Activity: The line containing "The width and height of the screenshot is (1413, 840)." and each line after it, through the final line of the data, are to be retyped exactly, with pictures left out.

Material provided:
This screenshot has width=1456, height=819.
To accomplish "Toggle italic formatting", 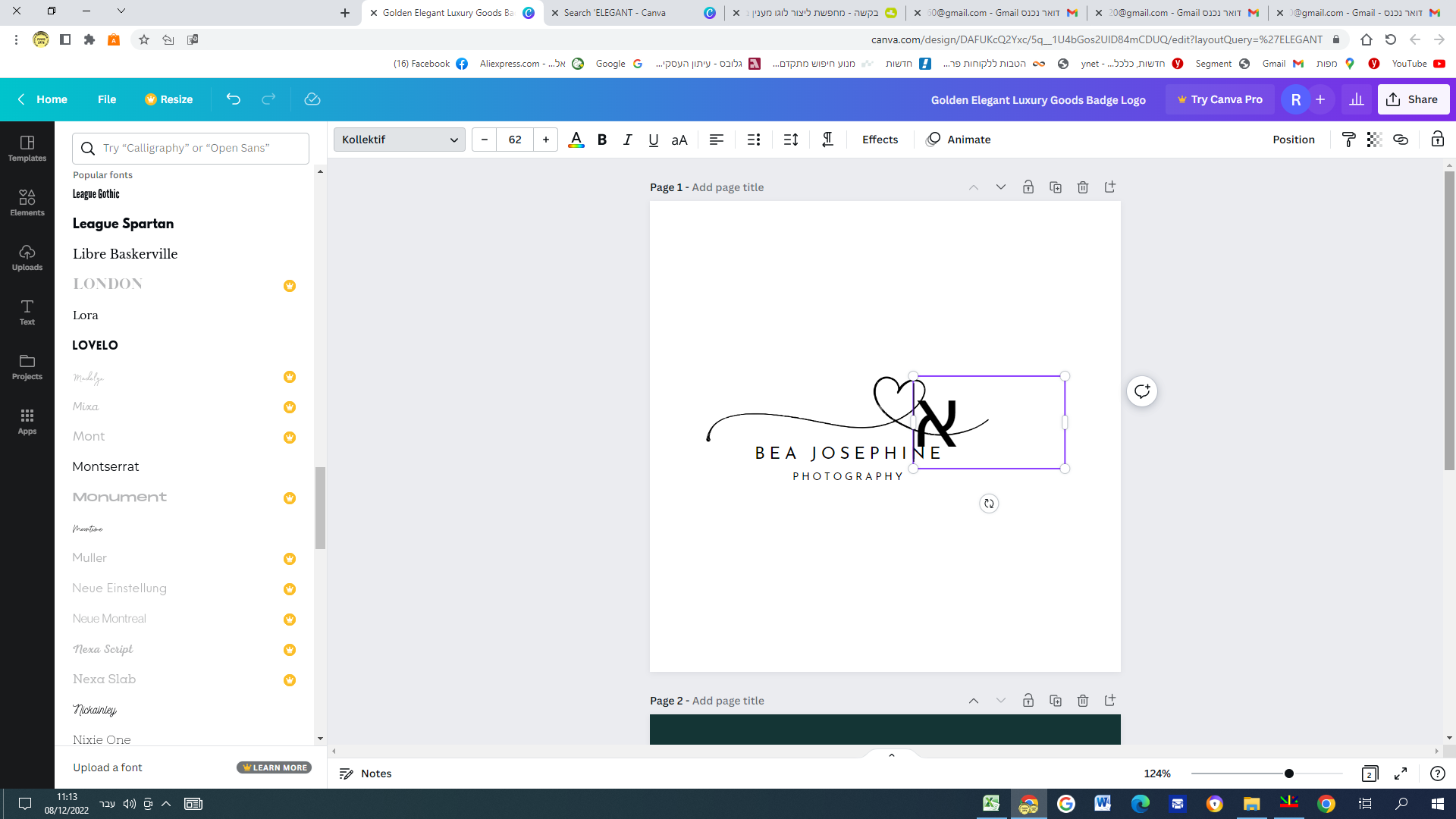I will pos(627,140).
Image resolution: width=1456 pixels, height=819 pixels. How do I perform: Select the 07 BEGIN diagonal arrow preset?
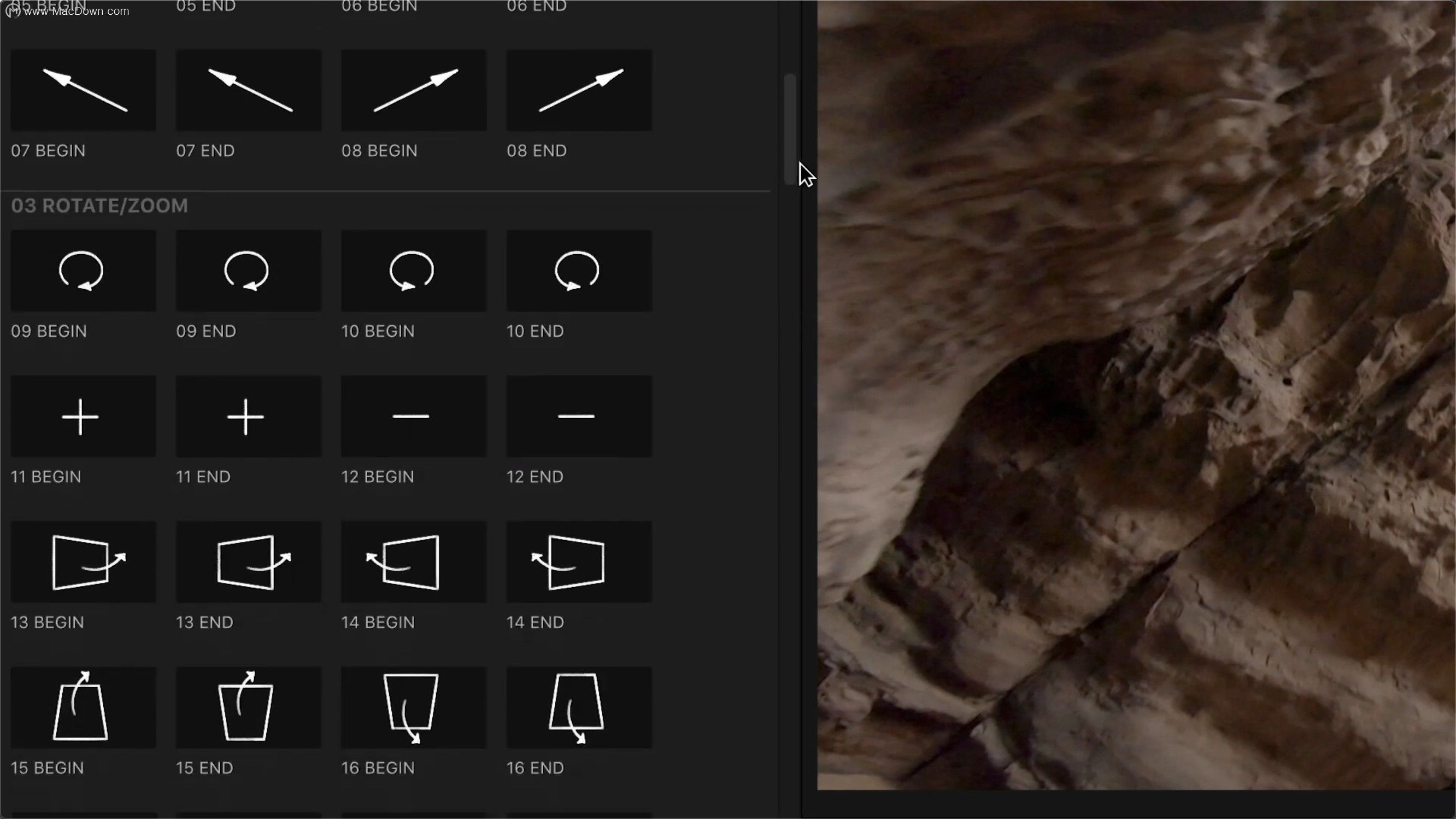point(83,90)
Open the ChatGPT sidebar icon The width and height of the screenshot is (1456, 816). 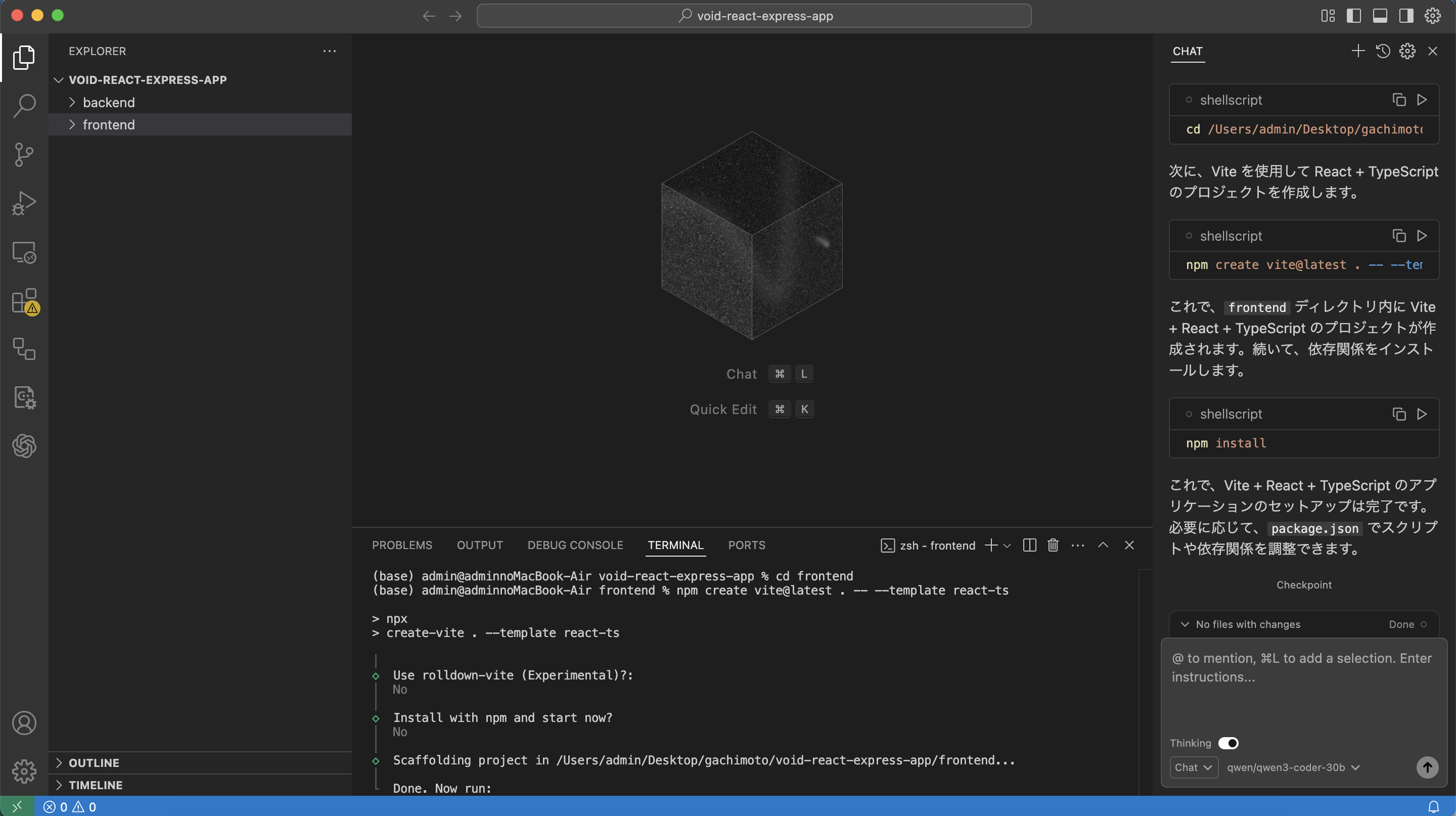24,446
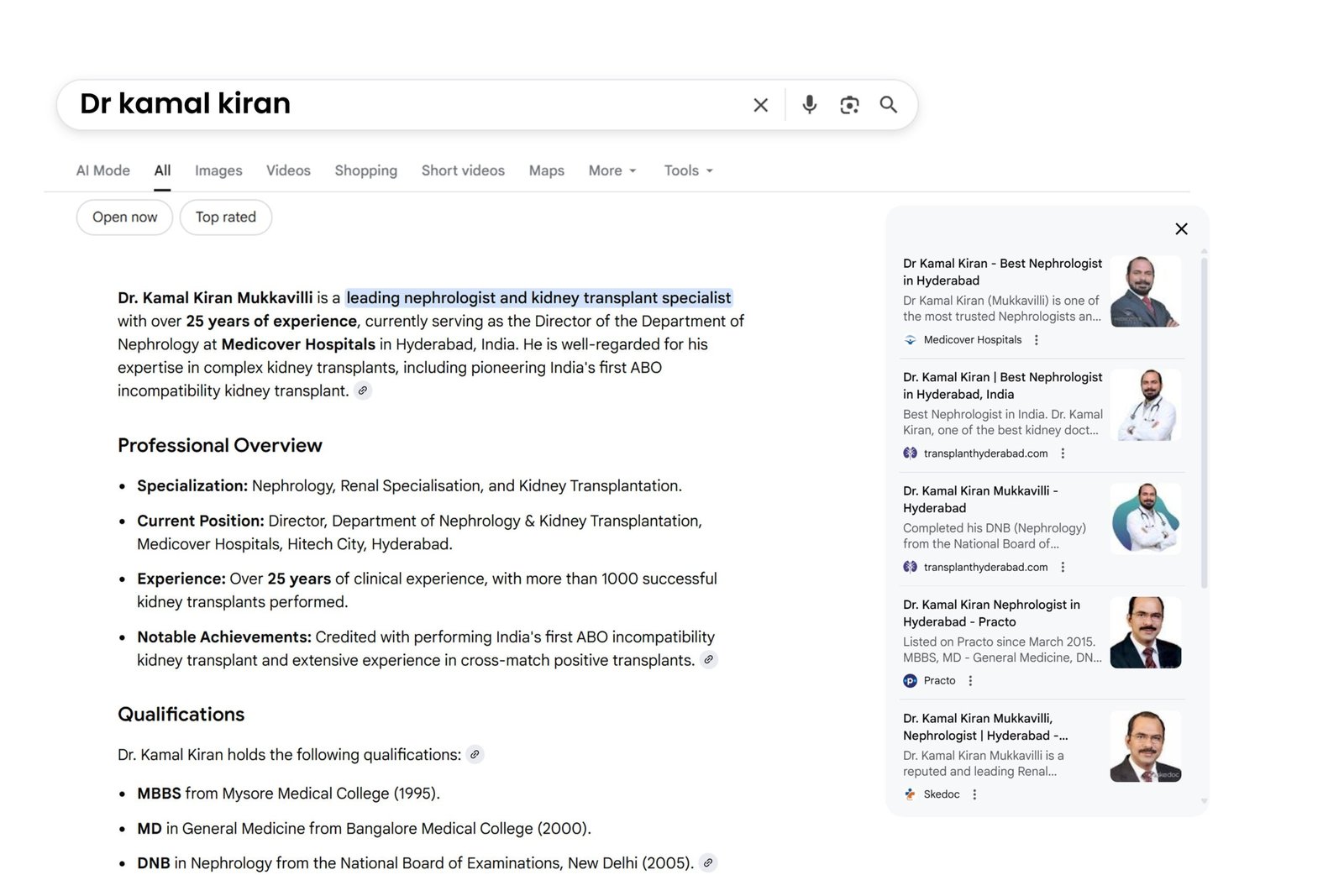Enable the Top rated filter
Image resolution: width=1344 pixels, height=896 pixels.
coord(225,217)
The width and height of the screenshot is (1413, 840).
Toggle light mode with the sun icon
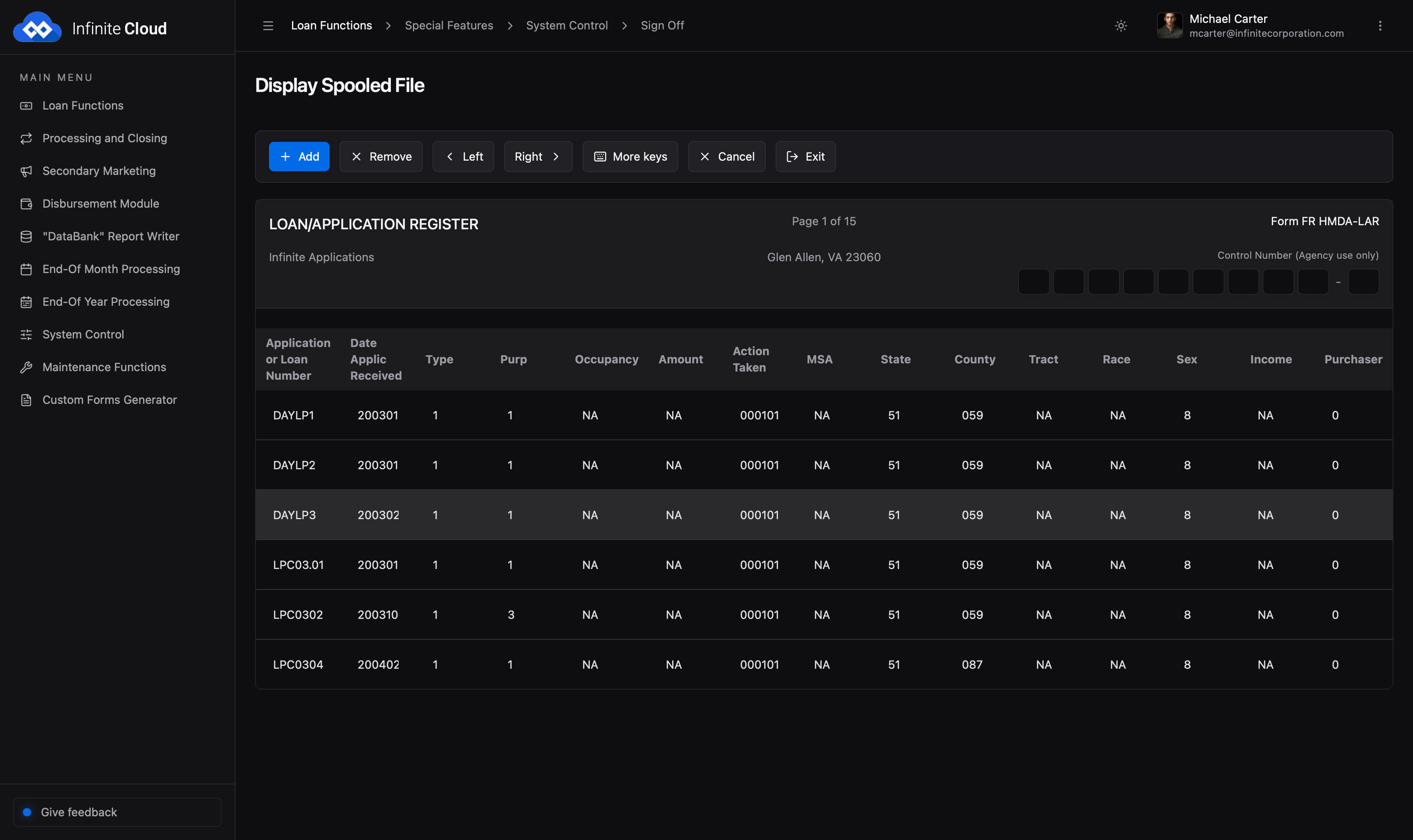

Answer space:
The width and height of the screenshot is (1413, 840).
Toggle light mode with the sun icon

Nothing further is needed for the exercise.